[Data for processing]

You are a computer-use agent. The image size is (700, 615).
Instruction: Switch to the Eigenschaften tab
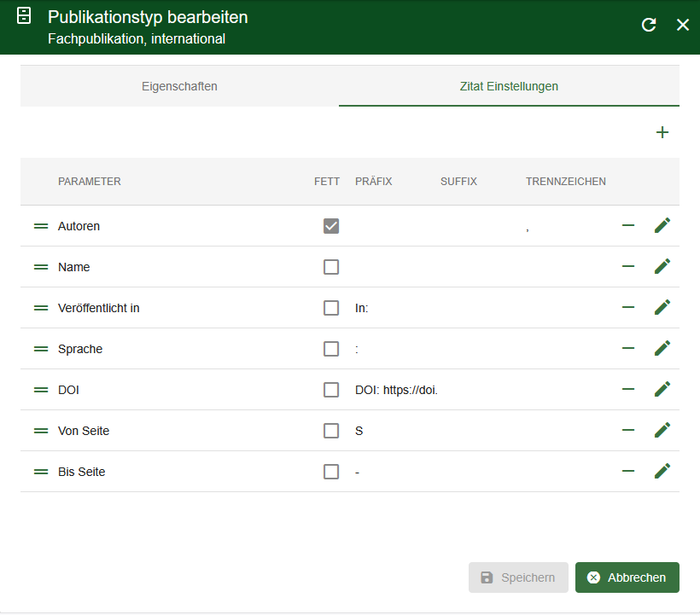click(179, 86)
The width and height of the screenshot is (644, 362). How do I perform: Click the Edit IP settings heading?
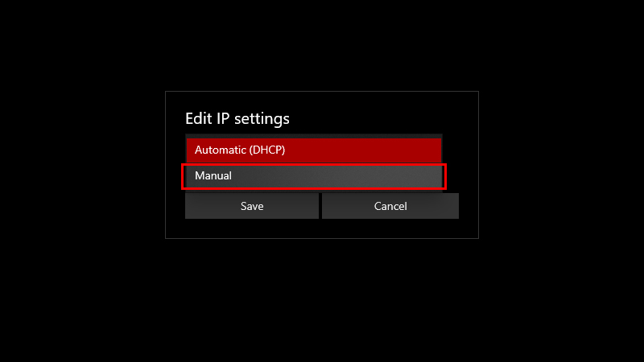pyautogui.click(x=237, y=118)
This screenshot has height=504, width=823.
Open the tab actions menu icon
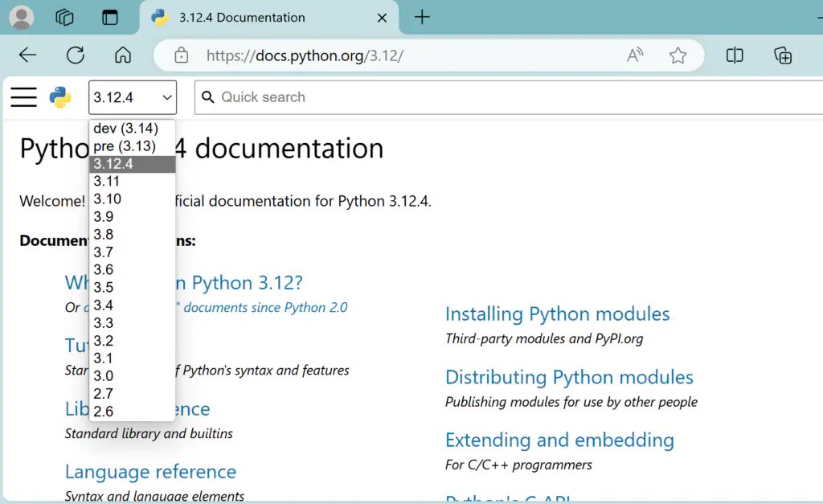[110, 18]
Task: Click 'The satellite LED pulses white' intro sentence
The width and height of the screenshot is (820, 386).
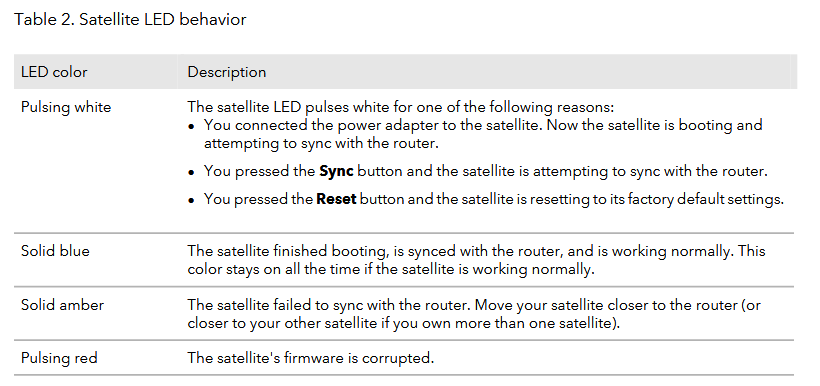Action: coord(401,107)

[/Data for processing]
[Data for processing]

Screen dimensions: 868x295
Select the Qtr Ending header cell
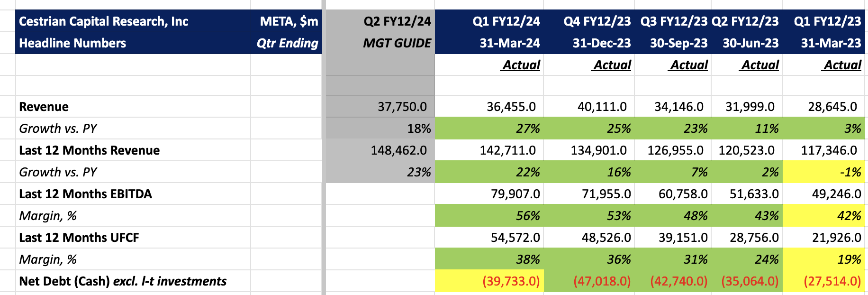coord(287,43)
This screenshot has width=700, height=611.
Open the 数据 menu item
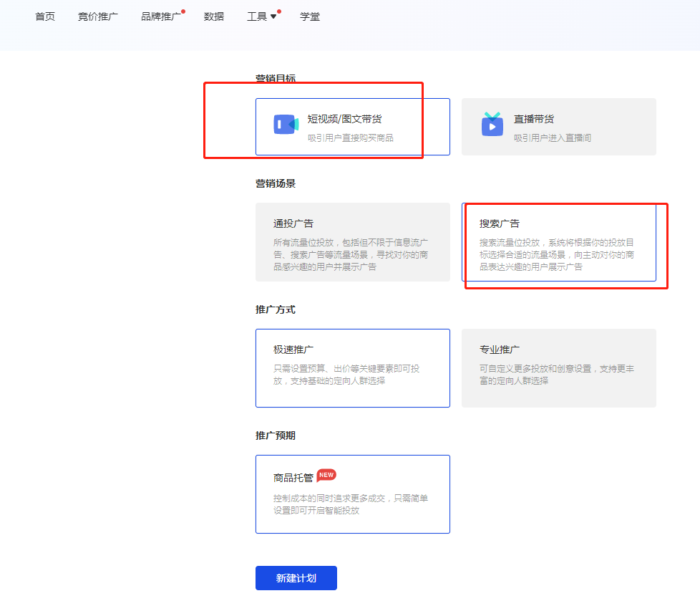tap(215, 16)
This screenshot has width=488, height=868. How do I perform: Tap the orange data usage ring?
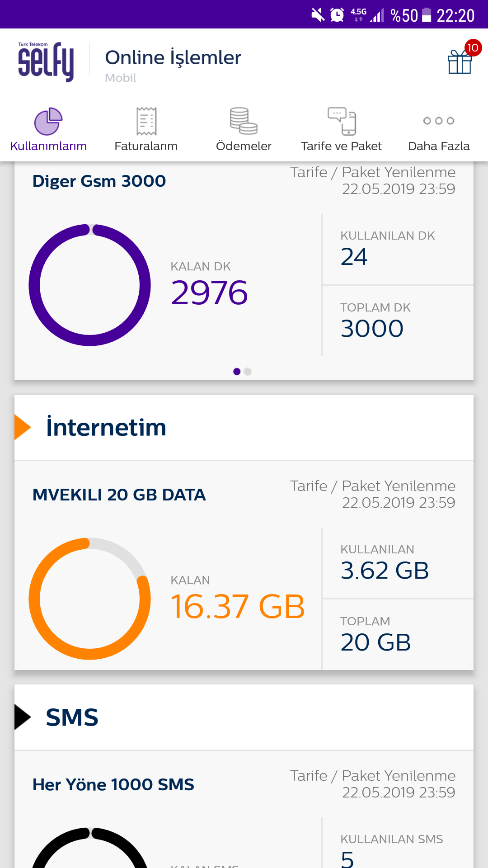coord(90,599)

[/Data for processing]
[Data for processing]

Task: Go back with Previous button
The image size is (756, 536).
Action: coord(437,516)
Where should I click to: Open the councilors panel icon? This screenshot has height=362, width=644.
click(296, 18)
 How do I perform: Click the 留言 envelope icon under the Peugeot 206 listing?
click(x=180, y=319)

[/Data for processing]

Assignment:
Go through the listing, and whenever a line contains the string "Task", copy that line.

Written response:
Task: Click 'The satellite LED pulses white' intro sentence
Task: Go back with Previous button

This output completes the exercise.